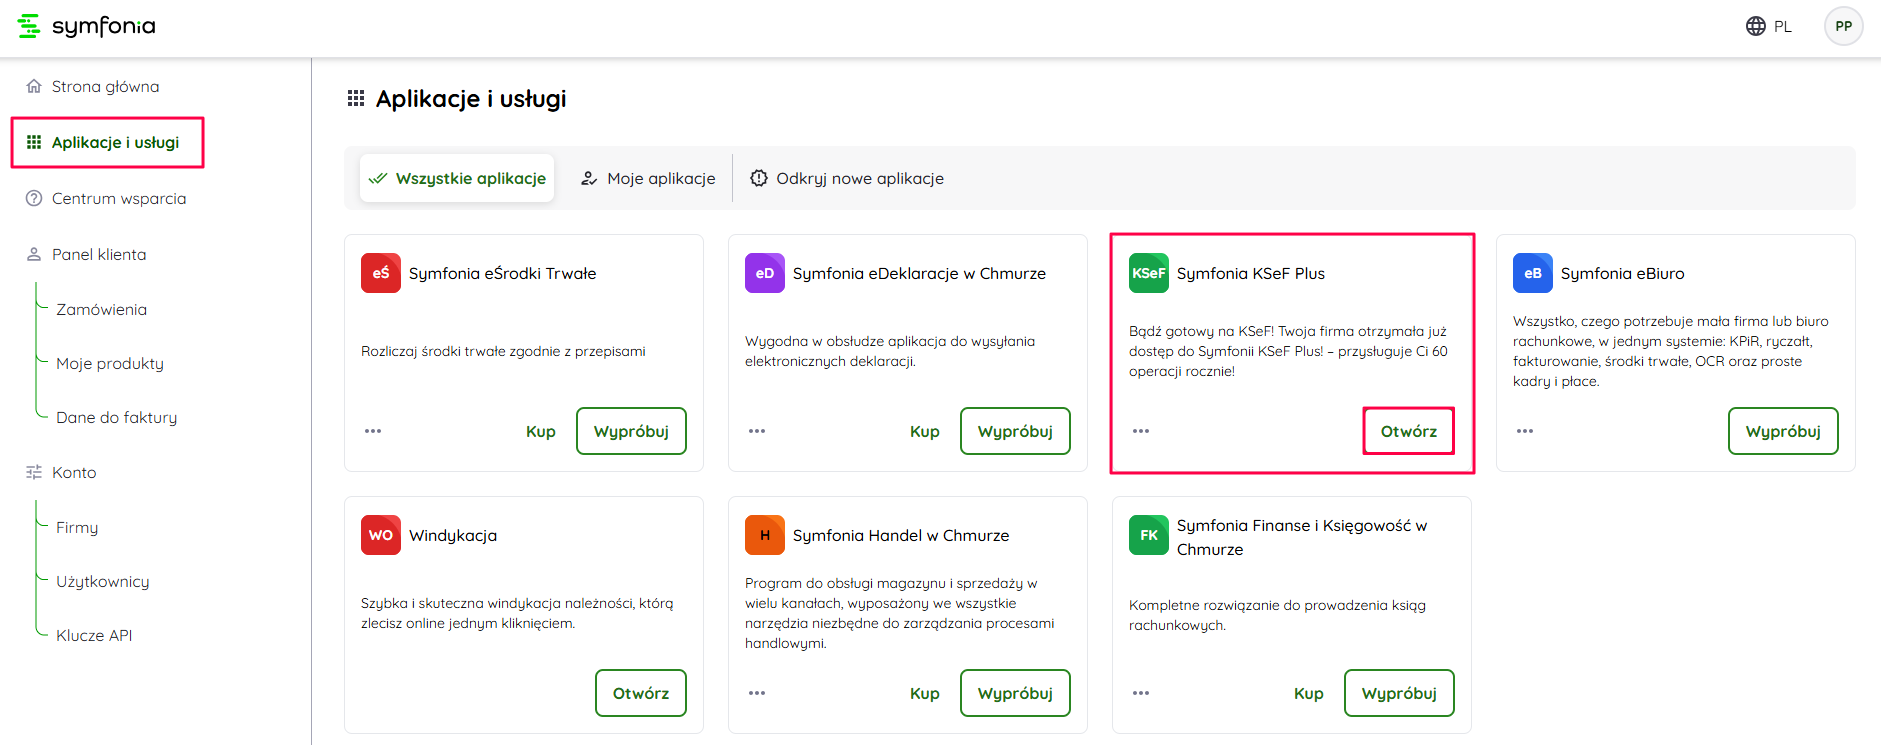1881x745 pixels.
Task: Expand three-dots menu on eŚrodki Trwałe card
Action: (373, 431)
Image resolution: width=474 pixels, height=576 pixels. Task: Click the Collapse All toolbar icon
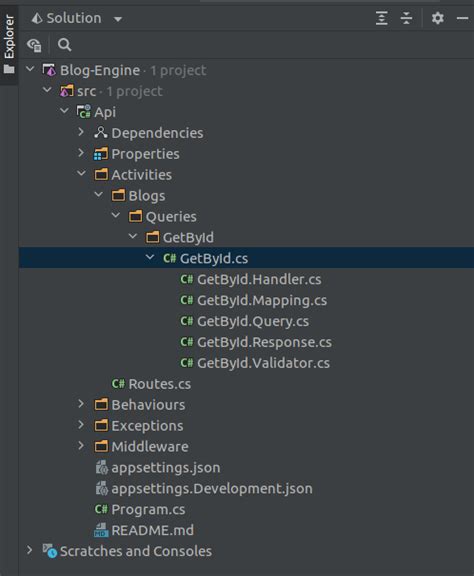(x=406, y=18)
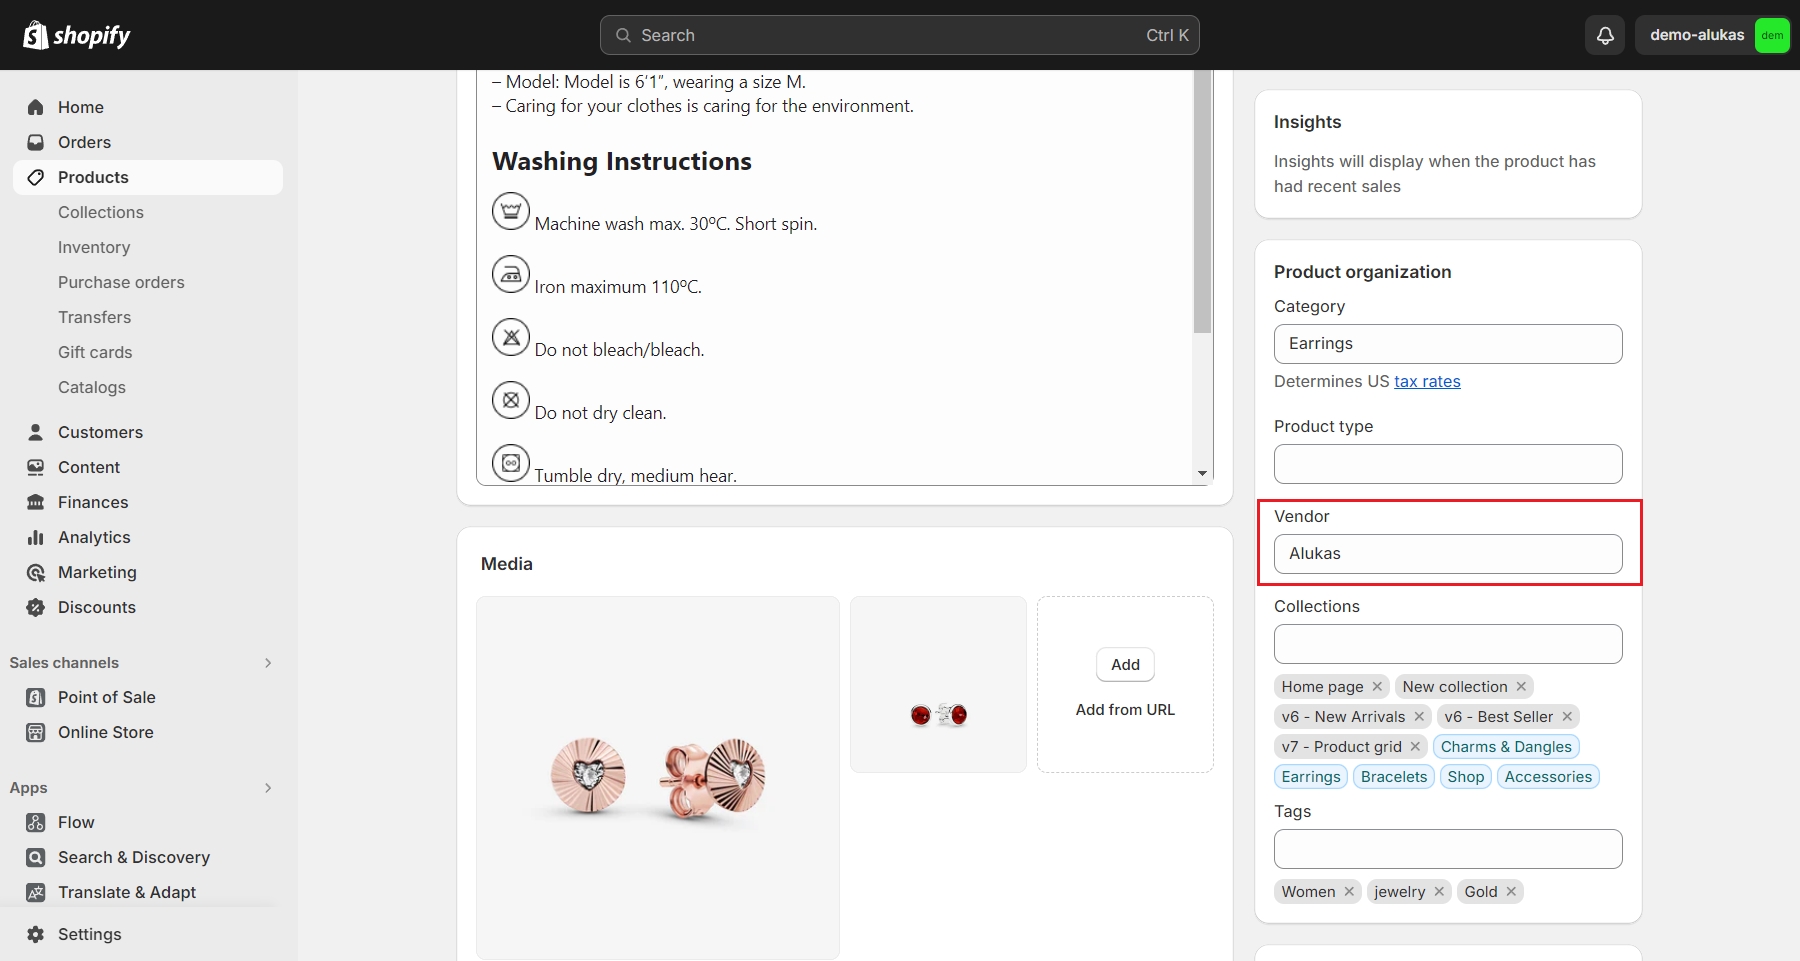The width and height of the screenshot is (1800, 961).
Task: Go to the Inventory page
Action: click(x=94, y=247)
++++++++++
_ACTION ITEM_. Nothing but the lines from the line with "Image resolution: width=474" through the last line of the data above should be printed, exactly as written and without pictures.

_RESPONSE AREA_.
Image resolution: width=474 pixels, height=576 pixels. Task: Click the Collapse All toolbar icon
(x=406, y=18)
The width and height of the screenshot is (1800, 961).
Task: Go to the Inventory page
Action: click(x=94, y=247)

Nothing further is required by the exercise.